Los últimos días del fiscal fueron convulsos. Extrañó a sus allegados que hubiera regresado antes de lo previsto de un viaje con su hija en Europa para presentar, en pleno receso judicial, una denuncia en la que trabajaba desde hacía años. Lo cierto es que Nisman formuló su acusación apenas unos días después de que CFK removiera a la cúpula de la SI y desplazara a Antonio Horacio Stiuso, (ahora ex) director general de operaciones y hombre fuerte en las sombras de la inteligencia. Stiuso era conocido como el alter ego de Nisman en la causa AMIA y estaba enfrentado a otro influyente espía, Fernando Pocino, quien contaría con el beneplácito oficial.

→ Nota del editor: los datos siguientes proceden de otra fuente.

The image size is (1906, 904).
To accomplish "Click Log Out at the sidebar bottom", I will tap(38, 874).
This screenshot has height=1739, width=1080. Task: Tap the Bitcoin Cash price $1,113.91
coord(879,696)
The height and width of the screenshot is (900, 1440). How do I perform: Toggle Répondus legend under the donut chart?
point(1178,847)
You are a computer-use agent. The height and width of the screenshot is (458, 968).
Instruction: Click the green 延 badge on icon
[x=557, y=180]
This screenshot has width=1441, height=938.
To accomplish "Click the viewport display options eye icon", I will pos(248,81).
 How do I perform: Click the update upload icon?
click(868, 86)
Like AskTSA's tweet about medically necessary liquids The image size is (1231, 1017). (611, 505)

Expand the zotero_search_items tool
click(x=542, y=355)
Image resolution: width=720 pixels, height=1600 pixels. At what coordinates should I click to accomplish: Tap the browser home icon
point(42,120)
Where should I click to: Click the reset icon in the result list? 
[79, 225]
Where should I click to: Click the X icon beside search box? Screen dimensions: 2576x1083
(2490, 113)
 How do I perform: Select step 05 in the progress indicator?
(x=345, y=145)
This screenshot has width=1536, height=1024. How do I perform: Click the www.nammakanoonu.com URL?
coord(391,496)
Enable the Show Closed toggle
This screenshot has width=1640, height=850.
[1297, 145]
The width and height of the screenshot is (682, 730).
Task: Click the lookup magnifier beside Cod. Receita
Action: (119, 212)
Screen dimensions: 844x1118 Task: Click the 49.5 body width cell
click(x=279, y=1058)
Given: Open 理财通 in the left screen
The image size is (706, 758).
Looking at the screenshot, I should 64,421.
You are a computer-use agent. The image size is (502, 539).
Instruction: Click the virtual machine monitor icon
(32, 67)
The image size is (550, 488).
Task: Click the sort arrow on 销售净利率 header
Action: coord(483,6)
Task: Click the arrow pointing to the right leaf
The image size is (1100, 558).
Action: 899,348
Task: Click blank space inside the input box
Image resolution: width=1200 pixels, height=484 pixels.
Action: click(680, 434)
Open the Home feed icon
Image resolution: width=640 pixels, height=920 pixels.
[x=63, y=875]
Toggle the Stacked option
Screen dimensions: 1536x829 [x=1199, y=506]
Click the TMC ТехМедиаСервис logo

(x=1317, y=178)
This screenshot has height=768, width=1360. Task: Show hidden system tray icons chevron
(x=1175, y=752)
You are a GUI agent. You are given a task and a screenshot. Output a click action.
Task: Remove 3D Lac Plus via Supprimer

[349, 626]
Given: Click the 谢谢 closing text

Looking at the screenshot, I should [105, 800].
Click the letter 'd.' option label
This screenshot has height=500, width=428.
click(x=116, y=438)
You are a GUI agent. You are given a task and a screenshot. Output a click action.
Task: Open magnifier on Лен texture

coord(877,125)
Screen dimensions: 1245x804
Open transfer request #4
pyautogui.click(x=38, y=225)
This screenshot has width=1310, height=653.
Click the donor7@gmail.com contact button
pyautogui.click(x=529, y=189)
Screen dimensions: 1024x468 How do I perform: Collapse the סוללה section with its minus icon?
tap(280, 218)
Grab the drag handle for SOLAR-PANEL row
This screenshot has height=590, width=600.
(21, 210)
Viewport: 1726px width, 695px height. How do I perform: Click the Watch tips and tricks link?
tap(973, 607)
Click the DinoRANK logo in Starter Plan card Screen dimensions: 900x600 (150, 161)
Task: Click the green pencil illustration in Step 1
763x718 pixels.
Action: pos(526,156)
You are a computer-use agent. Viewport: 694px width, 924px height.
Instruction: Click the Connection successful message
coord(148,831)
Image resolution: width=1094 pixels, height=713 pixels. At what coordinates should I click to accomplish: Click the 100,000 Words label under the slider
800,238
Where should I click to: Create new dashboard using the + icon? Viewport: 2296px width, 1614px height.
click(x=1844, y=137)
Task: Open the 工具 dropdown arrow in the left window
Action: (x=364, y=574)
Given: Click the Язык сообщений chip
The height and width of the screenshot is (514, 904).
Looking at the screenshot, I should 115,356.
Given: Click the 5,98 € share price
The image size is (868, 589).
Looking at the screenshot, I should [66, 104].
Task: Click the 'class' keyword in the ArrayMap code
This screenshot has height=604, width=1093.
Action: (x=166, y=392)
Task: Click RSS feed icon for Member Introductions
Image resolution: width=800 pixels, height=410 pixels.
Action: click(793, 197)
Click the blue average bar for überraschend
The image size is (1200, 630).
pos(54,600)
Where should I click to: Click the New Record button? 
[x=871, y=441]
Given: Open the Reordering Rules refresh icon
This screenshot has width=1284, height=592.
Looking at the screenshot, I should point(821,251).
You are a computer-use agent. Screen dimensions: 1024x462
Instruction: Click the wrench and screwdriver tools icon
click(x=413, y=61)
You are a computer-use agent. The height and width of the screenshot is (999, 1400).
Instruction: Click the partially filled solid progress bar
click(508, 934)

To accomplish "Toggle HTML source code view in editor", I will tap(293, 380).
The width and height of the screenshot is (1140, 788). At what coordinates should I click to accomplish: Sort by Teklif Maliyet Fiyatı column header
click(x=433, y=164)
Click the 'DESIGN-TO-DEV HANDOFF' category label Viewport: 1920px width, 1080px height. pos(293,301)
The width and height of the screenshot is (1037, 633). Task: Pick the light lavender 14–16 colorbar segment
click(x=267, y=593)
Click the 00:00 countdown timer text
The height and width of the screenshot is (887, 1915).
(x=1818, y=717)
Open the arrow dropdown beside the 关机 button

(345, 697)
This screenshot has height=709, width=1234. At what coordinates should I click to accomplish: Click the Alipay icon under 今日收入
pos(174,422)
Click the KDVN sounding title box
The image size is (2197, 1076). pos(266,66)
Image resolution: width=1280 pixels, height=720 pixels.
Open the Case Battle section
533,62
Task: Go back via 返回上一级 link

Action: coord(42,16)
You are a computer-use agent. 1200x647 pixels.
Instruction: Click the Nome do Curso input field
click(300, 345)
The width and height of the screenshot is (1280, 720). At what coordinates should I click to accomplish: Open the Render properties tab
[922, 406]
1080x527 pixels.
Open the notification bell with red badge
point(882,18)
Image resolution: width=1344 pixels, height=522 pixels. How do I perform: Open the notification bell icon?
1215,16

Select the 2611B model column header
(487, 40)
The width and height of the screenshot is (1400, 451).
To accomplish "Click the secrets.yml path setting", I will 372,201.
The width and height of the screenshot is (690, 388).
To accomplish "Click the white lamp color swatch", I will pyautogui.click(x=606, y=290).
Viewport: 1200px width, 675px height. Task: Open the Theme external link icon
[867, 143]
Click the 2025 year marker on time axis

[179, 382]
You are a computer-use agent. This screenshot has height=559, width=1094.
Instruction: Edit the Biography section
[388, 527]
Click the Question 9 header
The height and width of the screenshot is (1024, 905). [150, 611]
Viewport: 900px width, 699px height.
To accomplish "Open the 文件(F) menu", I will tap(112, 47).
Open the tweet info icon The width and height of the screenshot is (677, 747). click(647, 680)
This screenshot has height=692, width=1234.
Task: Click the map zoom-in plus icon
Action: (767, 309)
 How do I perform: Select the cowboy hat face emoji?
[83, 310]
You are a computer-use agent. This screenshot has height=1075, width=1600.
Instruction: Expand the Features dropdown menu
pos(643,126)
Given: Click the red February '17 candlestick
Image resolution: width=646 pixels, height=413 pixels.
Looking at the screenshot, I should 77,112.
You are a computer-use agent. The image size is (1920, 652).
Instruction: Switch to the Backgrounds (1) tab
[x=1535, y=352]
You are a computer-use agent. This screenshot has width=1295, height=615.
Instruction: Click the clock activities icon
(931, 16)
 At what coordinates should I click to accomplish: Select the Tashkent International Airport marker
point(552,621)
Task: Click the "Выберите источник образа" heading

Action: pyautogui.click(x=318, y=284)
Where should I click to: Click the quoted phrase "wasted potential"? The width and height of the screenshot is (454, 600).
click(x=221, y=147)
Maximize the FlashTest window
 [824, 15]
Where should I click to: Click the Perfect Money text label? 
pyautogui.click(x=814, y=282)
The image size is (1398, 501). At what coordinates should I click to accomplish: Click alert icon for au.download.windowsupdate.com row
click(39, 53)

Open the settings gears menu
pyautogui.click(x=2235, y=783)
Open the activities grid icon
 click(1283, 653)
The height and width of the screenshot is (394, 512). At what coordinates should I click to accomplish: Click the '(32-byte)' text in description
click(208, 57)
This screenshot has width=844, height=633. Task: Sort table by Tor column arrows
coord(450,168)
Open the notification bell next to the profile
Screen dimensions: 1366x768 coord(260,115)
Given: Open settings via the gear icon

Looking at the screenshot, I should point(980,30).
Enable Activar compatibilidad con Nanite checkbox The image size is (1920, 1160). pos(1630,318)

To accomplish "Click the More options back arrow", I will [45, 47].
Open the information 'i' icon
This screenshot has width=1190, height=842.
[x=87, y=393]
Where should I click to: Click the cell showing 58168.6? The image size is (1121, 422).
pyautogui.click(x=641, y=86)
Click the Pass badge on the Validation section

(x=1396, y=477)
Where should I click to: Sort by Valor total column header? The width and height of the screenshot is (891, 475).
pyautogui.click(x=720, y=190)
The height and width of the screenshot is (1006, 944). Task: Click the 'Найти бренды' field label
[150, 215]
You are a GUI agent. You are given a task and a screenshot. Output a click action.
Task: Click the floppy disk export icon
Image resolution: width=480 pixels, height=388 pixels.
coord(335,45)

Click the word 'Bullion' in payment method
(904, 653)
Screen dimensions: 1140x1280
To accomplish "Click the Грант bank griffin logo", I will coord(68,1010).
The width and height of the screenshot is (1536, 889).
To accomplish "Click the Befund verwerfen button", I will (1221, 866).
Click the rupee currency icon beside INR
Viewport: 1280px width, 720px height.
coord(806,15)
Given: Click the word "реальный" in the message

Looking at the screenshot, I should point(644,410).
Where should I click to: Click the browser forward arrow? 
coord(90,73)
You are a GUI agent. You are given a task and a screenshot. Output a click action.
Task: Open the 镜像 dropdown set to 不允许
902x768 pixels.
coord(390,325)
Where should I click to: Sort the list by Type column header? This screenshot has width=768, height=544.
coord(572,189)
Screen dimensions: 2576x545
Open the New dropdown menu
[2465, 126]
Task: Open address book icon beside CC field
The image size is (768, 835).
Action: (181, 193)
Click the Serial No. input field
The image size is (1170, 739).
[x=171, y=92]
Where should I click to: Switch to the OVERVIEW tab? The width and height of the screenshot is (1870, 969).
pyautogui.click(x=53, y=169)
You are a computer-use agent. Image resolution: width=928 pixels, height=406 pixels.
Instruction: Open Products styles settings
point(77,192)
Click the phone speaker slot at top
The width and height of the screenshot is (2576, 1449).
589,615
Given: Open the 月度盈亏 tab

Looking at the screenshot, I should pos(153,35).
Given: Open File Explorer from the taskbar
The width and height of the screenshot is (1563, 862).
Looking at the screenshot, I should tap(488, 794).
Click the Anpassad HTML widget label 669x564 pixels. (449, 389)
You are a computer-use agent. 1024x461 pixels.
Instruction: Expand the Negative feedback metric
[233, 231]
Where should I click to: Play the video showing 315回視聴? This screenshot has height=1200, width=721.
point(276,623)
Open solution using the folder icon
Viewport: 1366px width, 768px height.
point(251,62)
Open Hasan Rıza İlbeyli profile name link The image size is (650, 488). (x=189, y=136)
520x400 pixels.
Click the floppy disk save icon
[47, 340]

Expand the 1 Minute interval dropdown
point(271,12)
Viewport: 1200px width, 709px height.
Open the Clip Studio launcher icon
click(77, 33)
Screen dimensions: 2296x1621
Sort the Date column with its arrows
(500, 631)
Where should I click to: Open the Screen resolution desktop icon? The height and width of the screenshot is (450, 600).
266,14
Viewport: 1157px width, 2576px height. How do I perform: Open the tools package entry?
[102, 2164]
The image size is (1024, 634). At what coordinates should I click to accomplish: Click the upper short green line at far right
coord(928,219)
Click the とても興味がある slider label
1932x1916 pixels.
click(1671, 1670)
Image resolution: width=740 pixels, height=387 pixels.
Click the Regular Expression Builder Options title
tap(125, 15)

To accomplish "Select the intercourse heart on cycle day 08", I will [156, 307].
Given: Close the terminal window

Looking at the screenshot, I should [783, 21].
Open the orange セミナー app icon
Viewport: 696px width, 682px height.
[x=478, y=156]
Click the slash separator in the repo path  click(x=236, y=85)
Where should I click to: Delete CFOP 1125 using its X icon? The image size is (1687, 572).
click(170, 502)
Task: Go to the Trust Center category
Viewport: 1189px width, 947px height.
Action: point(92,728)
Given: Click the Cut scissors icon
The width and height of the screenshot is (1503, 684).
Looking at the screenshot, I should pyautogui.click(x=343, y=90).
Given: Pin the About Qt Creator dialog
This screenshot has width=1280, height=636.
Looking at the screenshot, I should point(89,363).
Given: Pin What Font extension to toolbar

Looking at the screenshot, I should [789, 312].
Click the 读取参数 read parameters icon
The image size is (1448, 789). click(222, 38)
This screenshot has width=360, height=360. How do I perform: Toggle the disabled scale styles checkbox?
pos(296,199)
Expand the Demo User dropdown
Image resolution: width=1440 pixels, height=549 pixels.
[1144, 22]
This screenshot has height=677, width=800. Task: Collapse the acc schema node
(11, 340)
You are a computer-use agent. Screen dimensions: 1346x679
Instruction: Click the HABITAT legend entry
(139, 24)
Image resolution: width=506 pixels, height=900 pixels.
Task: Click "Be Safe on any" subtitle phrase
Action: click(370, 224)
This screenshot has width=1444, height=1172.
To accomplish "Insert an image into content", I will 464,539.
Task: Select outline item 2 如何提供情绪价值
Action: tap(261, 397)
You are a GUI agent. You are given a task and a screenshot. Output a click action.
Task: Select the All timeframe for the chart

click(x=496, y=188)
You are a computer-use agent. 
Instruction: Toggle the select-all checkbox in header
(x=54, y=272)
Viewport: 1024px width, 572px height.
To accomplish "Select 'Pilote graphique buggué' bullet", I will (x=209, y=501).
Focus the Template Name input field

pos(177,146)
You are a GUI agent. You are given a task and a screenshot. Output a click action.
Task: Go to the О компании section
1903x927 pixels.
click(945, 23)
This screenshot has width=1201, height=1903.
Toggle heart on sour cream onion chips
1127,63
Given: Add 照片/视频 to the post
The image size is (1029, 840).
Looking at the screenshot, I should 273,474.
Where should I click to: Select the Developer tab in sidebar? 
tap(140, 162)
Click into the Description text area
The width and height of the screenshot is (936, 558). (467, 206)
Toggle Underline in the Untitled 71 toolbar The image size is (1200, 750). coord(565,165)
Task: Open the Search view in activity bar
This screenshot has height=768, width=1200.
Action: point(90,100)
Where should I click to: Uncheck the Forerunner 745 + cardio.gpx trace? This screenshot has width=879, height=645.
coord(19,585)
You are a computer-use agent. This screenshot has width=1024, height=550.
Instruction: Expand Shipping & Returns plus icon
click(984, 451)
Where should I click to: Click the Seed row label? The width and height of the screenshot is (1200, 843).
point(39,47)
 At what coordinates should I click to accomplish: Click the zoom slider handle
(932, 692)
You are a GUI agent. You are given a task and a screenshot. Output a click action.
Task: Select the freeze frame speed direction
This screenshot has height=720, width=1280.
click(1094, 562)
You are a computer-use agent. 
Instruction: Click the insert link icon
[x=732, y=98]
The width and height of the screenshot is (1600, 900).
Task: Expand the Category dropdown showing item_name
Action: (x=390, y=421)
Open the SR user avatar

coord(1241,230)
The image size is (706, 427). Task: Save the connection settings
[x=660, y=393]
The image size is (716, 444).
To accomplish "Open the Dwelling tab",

Quienes hablaron con el fiscal en sus últimas horas cuentan que pasó el sábado en su departamento del edificio Le Parc, en el exclusivo barrio de Puerto Madero, compenetrado en su denuncia, cuya versión completa debía presentar el lunes en el Parlamento. Nadie lo oyó perturbado ni deprimido. Según la autopsia, Nisman murió el domingo al mediodía. En circunstancias normales, los primeros peritajes habrían convencido a cualquiera de que fue un suicidio.

La primera reacción del gobierno fue acogerse rápidamente a la versión del suicidio: “¿Qué fue lo que llevó a una persona a tomar la terrible decisión de quitarse la vida?”, escribió Cristina Fernández en Facebook. Sin embargo, dos días después, la propia presidenta dio un giro 180 grados y en una segunda carta aseguró “estar convencida” (aunque sin pruebas) de que a Nisman lo mataron.

Así, en las últimas horas fue creciendo un extendido sentimiento de desconfianza frente a la muerte de Nisman, provocado por tres factores: la Argentina tiene un largo historial de “suicidados” políticos que resultaron no serlo; ninguna hipótesis parece descabellada cuando hay servicios de inteligencia involucrados; y, al fin y al cabo, el fiscal acababa de pedir la indagatoria de la presidenta de la nación.

A partir de allí, los interrogantes se multiplican: ¿Nisman simplemente se angustió una noche y se pegó un tiro? ¿Lo mataron? ¿Lo amenazaron al punto de llevarlo al suicidio? Y si fue así, ¿quién lo amenazó? ¿El gobierno? ¿Un sector de la inteligencia? ¿Cuál? ¿O acaso -como sugiere ahora el gobierno- Stiuso lo usó para vengarse por su desplazamiento y luego lo necesitó muerto?